The escalating numbers of misuse of opioids and resulting dependence warrants it to be truly declared as an opioid crisis. The problem is rampant equally in all communities across all socio-economic boundaries. Medical professionals treating opioid addiction and overdose in clinical and emergency settings advocate that it must be managed as a public health problem through harm reduction strategies.

Doctors at the John Hopkins Bloomberg School of Public Health maintain that although law enforcement has a role to play, opioid addiction must be treated as a disease and drug user must have 24/7 access to treatment options including opioid replacement therapy, long-term treatment services, and recovery programs. Experts also believe that one key component of harm reduction is supervised Treatment facilities. Researchers at the John Hopkins Bloomberg School of Public Health evaluated a supervised injection facility in Vancouver and found that this intervention resulted in the decline in drug use, decrease in discarded needles and crime rate and more users accessing treatment for their drug problems.

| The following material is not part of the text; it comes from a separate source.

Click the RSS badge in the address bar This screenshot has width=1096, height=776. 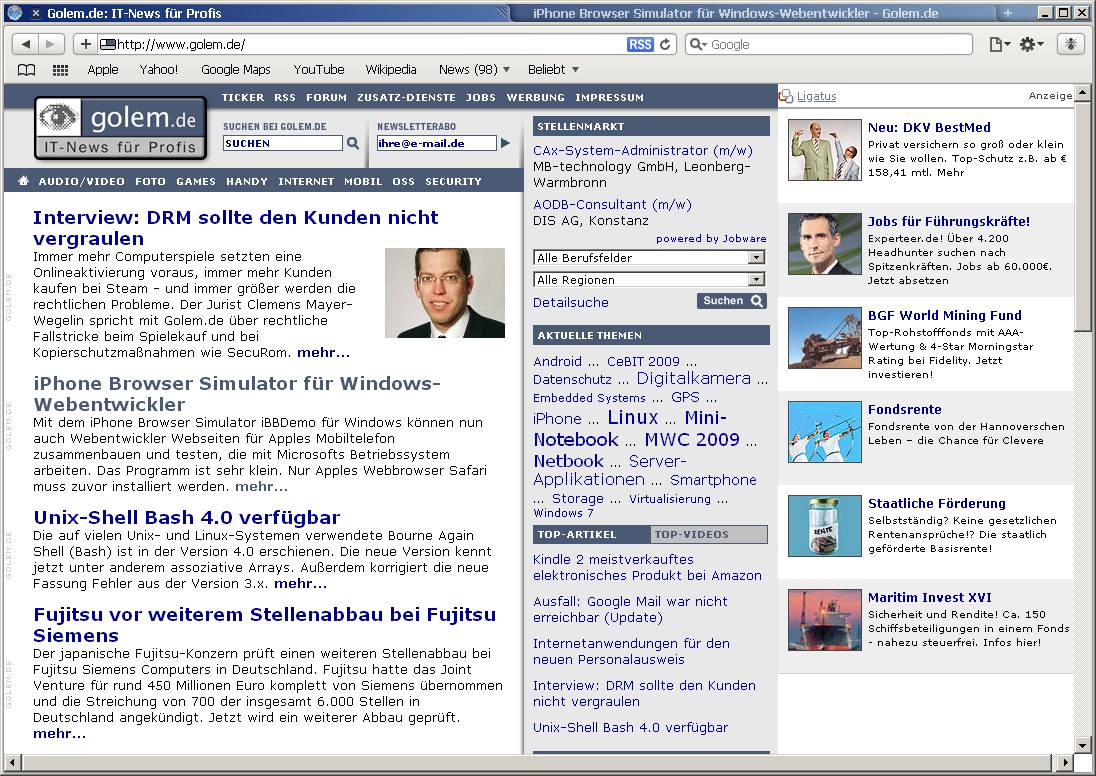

In spite of the presence of antidote drug Naloxone, many drug addicts die of an opioid overdose because they consume drugs in small groups or when they are alone and die before reaching any health care facility. A safe supervised facility also helps in controlling these over-dose deaths.

The results of supervised treatment facilities may not be universal for all drug users but they are convincing enough to be useful for a substantial number of opioid addicts, and health professionals are rooting for carrying out essential legislation to establish these supervised facilities in the USA.